Tennessee Williams on the character of Blanche, from “A Streetcar Named Desire
Tennessee Williams was and is a great poet and playwright, as well as being a deeply complex, fascinating human being. When I was a child, having seen and adored Gone With the Wind, which seeded my lifelong passion for film and that charming rogue (on screen, at least) Clark Gable – then not too long thereafter seeing A Streetcar Named Desire – both featuring the actress Vivien Leigh – it is an understatement to say that my little adolescent mind was blown. Blown.
This – this is where Scarlett O’Hara ends up?!! It could be argued that tying the two characters together directly makes little sense, but that’s exactly what I did and one assumes Elia Kazan, in casting Leigh, did as well, aware of that potent connection for audiences. GWTW was, after all, the biggest novel and film of the 20th century to date when Streetcar was filmed in 1951, a mere twelve years after GWTW opened to world-wide acclaim. That I saw both films as a middle-schooler and lost my little mind is unsurprising as my imagination has even been a gift and curse.
This is where Scarlett O’Hara ends up? Argh. Surely, surely she and Rhett get back together?! (The follow-up novel – Scarlett – which I read when it came out, was so bad and so forgettable, I forget what happened, to any of the characters…!)
And then, gentle reader, I saw That Hamilton Woman, also featuring Leigh, playing opposite to her paramour and future husband Laurence Olivier. Said to be Winston Churchill’s favorite film, it’s a fictional but historically accurate (with some liberties taken) account of British naval hero Horatio Nelson’s greatest battles as well as his love affair with the beautiful but married and not quite upper-class (read: good enough for him) Lady Emma Hamilton (her portrait is featured).
It’s a delightful film, in black and white but sumptuously costumed and set, filled with character actors doing their best stiff-upper lip style British thang – including the always wonderful Gladys Cooper – total catnip for the burgeoning film fanatic, but, like Streetcar, ultimately tragic, and haunting.
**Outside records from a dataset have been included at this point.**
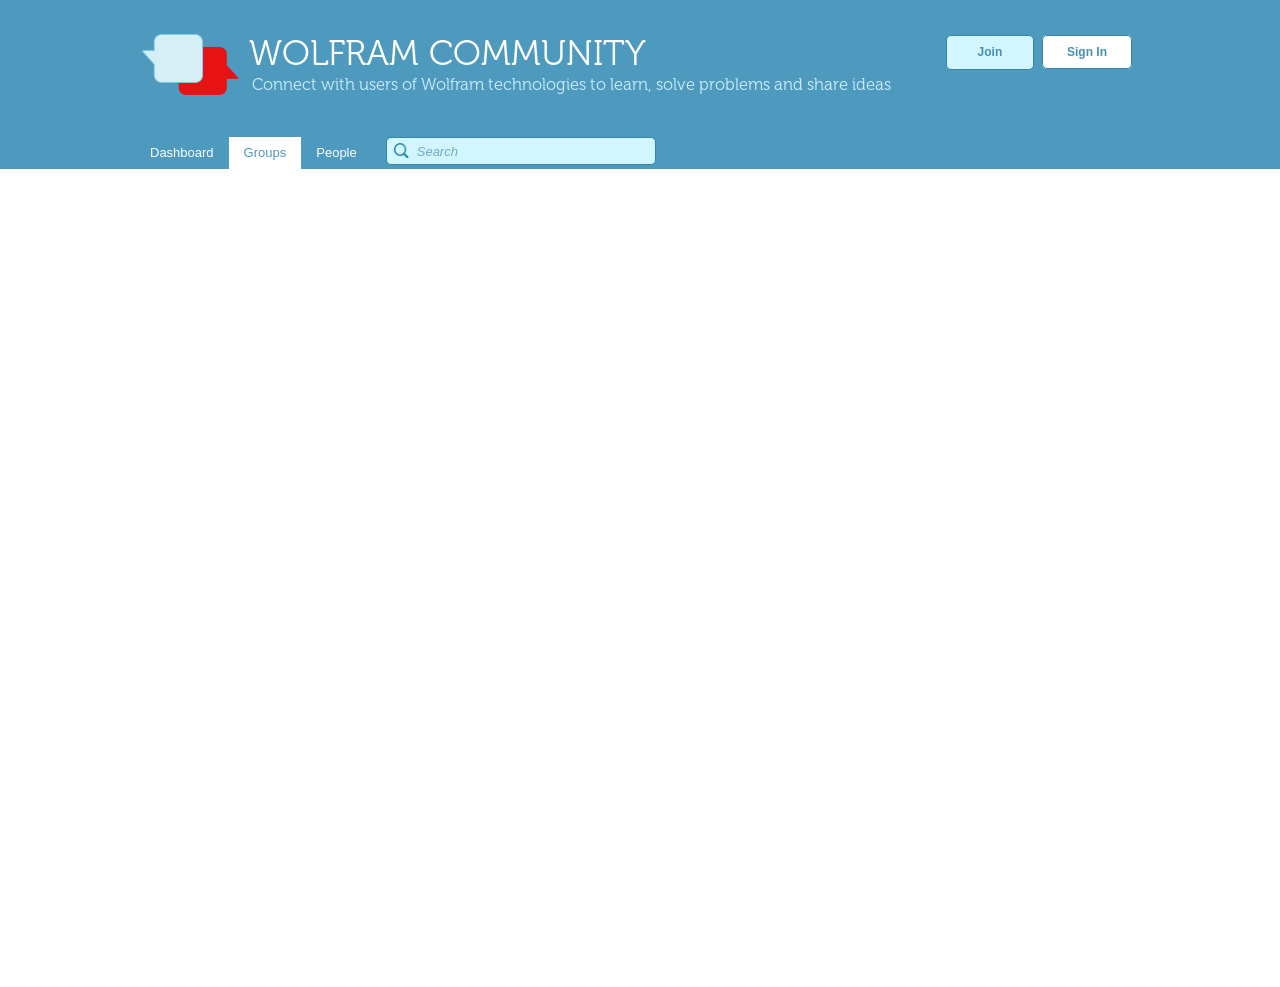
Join (990, 52)
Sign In (1087, 52)
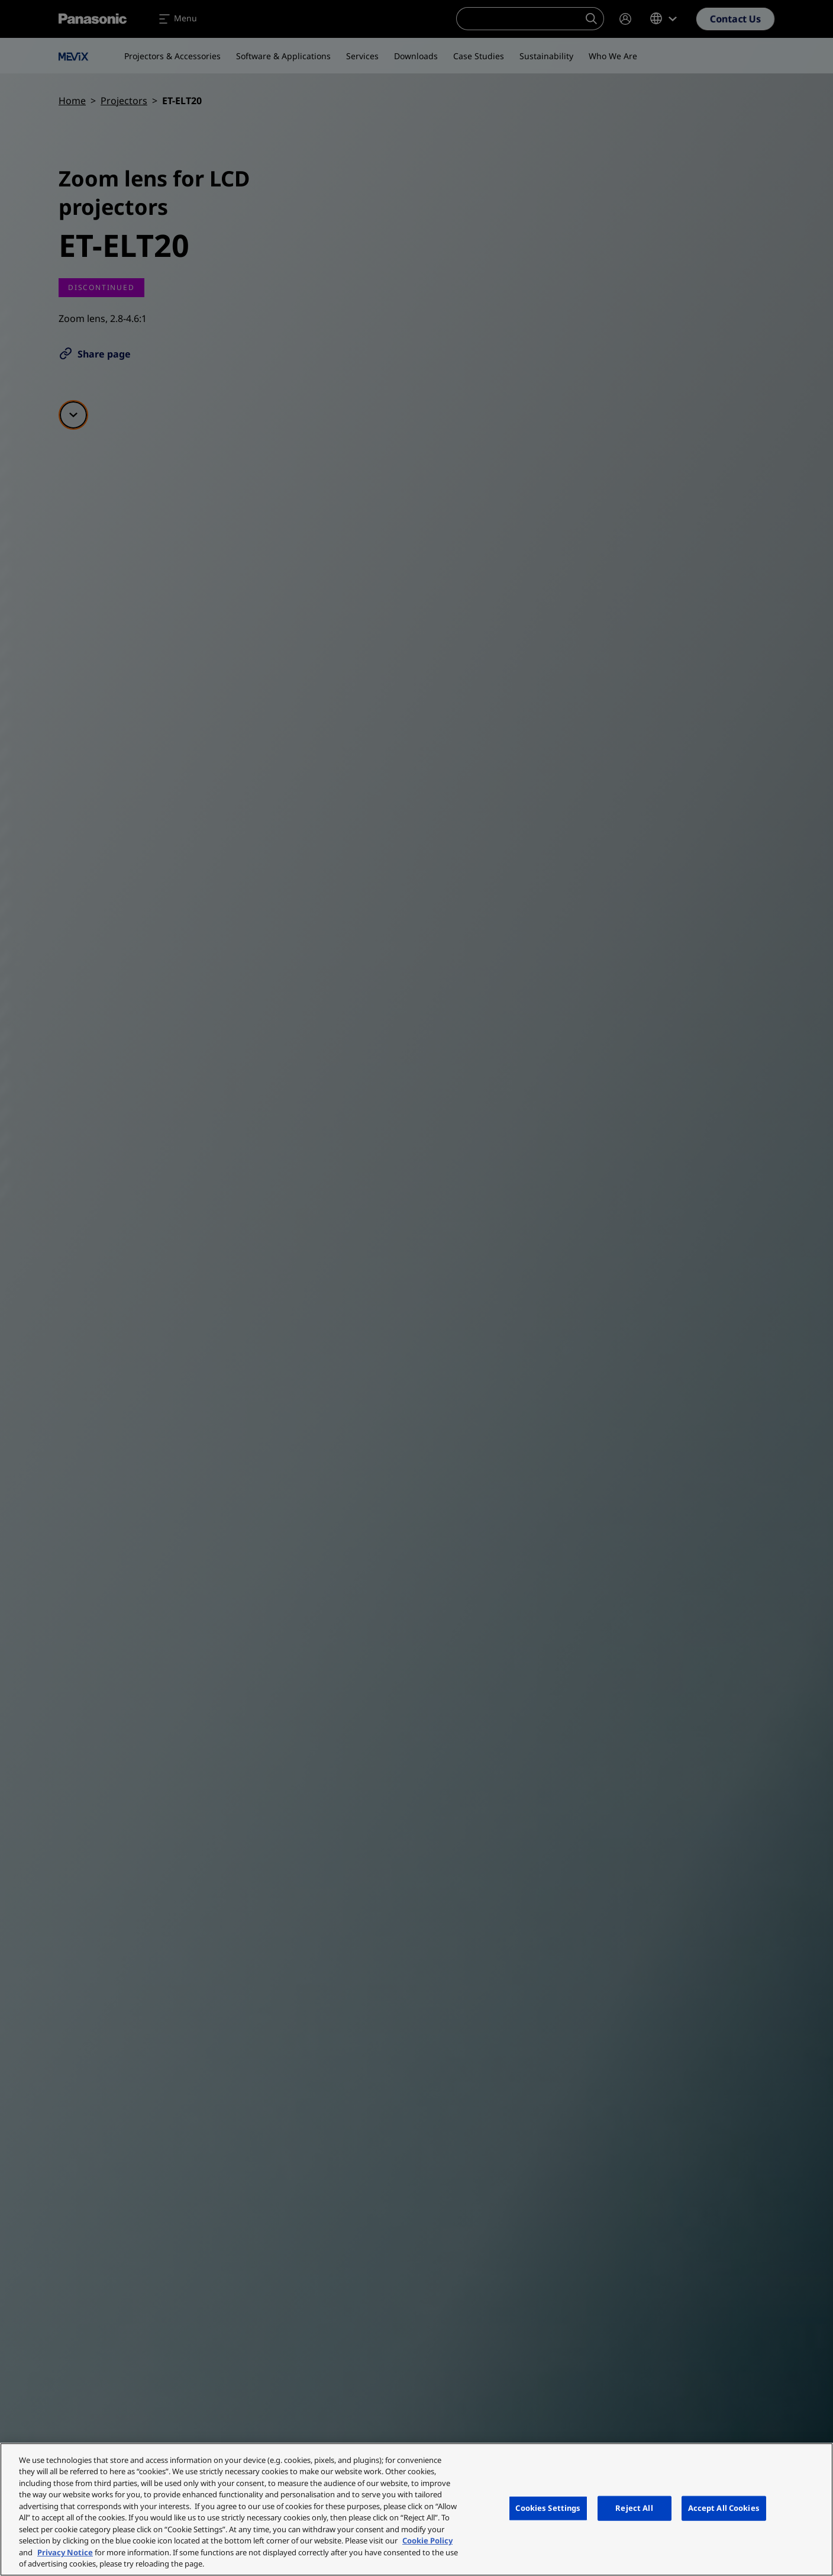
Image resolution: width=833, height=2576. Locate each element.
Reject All (634, 2508)
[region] (416, 2509)
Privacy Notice (65, 2552)
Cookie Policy (427, 2540)
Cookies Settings (547, 2508)
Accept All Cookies (724, 2508)
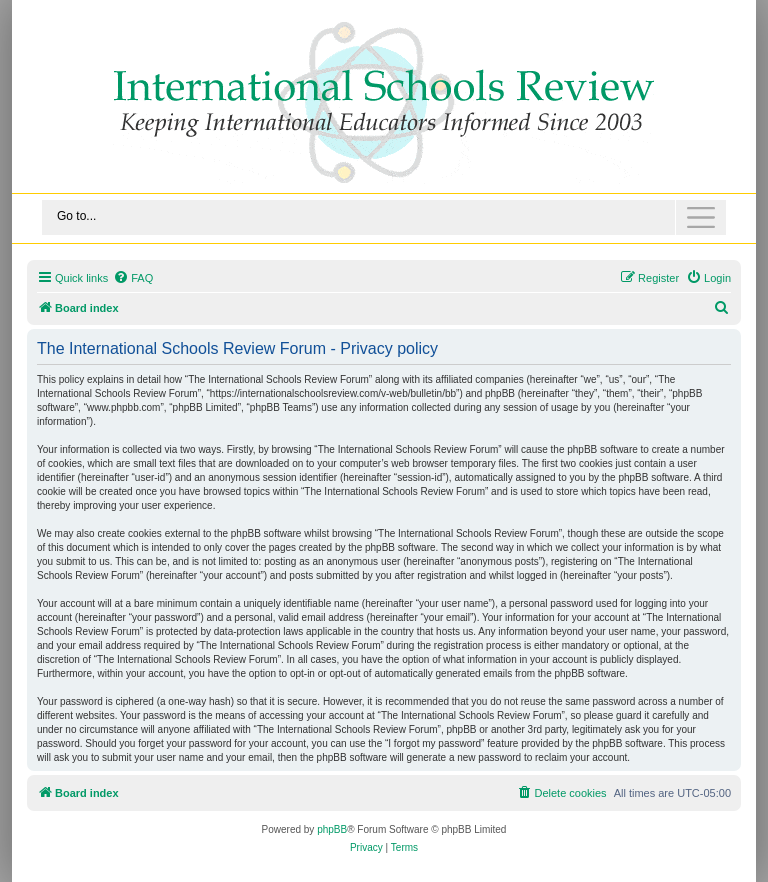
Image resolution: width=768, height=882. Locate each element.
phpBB (332, 829)
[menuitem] (133, 278)
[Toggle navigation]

When I am feeling particularly dramatic and full of myself, I like to pronounce the film’s final line: There is no then, there is no after. which is right up there with Blanche’s last line (it occurs to me that seeing these films during my highly charged adolescence might’ve been a bad thing?!): ‘Whoever you are – I have always depended on the kindness of strangers.”
In what way do these women resemble myself or any average person? They don’t, although love stories often end badly (tell me about it). And yet. Do we, ever, really regret those heady moments of love and infatuation? I don’t. Not really. Was I, often and often, an idiot, pursuing this or that crush or lover to the nth degree? Oh lordy, lordy, yes! Love is a drug; one of the most powerful.
When in love we are such fools. as we are in life itself. And that there is where these broken and bruised but – especially in Scarlett’s case – indomitable women do resemble us all. Proud, indignant, defensive, reactive, closed-off, reckless, too cautious, weak, blinded by love or hate or obsession, silly, greedy, doubtful – all of these and more.
“We are all of us heading toward oblivion all the time.” Best to have fun, and forgive – ourselves especially – along the way, eh? Eh.